3. General cleaning up and commenting the code

   This issue is controversial. My way of fixing bugs is not just
fix them, I also want to program defensively, make it difficult to
make new errors. Thus I have heavily reformatted and reorganized
those files that I have had to touch. Some functions have been
renamed intentionally to catch all uses of those functions [because
the functions semantics or calling sequences have been changed].

   This release (2.4) will be the last IRC version I'm contributing
to. If you have any wishes or complains about the code or functioining
of IRC, use the source or ask whomever it happens to be the current
developer.

HISTORY

   There have been many different versions of IRC and many of those
versions are still in use. The following attempt to bring some
clarification to the versions. This starts from 2.01.6, hopefully
no servers are running older versions...

	...
	...
	2.01.6	A version from WiZ in summer 1989
	...
		2.01t6	A series of releases, which contained minor
		2.01T6	adjustements and bug fixes to the base version.
		2.01u6	Some of those fixes caused extra errors, of
		2.01U6	this series versions 2.01U6 and 2.01v6 are at
		2.01v6	least known to be rather stable.

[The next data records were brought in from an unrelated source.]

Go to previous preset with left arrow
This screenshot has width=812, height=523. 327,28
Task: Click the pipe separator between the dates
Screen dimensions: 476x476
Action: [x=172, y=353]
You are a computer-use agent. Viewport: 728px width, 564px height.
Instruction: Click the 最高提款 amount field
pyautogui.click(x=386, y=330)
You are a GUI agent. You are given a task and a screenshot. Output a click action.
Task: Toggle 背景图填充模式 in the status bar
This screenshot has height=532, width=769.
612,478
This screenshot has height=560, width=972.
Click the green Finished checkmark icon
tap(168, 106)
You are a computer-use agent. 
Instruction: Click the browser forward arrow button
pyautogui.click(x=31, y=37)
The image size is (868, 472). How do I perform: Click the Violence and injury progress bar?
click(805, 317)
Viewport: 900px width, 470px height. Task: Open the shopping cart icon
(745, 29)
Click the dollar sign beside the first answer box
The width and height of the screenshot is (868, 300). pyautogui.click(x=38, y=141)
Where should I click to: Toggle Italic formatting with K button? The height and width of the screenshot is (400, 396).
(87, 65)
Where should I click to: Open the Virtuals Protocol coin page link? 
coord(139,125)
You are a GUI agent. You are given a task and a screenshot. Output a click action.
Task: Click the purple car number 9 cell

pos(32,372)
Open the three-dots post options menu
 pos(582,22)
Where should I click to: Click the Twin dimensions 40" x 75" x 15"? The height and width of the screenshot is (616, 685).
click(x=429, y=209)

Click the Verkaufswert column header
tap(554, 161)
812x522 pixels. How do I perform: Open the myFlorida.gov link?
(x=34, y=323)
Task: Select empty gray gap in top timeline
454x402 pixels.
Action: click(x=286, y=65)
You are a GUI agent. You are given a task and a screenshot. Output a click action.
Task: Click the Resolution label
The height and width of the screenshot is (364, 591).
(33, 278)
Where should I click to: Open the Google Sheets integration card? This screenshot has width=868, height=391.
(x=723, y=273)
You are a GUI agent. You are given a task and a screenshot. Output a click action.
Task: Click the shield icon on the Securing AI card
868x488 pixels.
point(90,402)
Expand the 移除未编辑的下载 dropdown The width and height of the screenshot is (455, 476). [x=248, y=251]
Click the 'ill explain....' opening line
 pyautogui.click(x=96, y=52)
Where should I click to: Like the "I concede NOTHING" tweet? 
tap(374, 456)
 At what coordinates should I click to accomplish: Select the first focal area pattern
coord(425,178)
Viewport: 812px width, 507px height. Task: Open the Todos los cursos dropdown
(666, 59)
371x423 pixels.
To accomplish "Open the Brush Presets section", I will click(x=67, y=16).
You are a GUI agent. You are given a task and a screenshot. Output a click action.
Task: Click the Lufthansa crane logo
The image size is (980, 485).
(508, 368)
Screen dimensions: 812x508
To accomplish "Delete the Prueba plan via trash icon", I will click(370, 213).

	2.1.0	Mike Bolotski created these versions from the sources
	2.1.1	of 2.01U6, but unfortunale some devious bug crept in
		and caused a lots of linking problems (the nasty "ghost
		server problem" splintered the net constantly). These
		versions must be deleted on sight :) [Autumn 1989]

	2.2	This version is the 2.01v6 sources repackaged into
		multiple directories by Mike again. Probably nobody
		is running this base version, because is was promptly
		followed by two patch releases [Autumn 1989]

		2.2PL0	These two are the last major "official" releases
		2.2PL1	and most of the servers upgraged to either of
			these.

	2.2msa	Unfortunately 2.2PL1 version had a tendency to die
		mysteriously very often. So, I started to look into the
		code from March 1990 and that resulted a series of
		patches to the 2.2PL1 server code, but finally
		decided to release full server code releases of which
		few have got wider distribution

		2.2msa.4
			Has most of the known PL1 bugs fixed and seems
			to be very reliable. But once servers started
			staying up, a new problem appeared: socket
			buffers started getting full and servers tended
			to freeze very often for long intervals.

	2.3alpha
	2.3	Is an attempt to make an official release from 2.2msa.4
		code, but hassles with changed copyrights make this
		version unacceptable. Besides, 2.3alpha or 2.2msa.4 are
		now obsolete, old versions :)

	2.2msa.x
		To solve the freezing problems, the server code is changed
		to use non-blocking sockets.

		2.2msa.7
		2.2msa.9
			Are intermediate test versions, of which .9 seems
			to have most of the problems solved.

		2.2msa.10
			Never released. This is slightly improved version
			of msa.9, some new features.

	2.4	Is a release which combines 2.2msa.10 and Chelsea's
		modifications to the server. Also, this release has
		once again reorganized the directories and makefiles.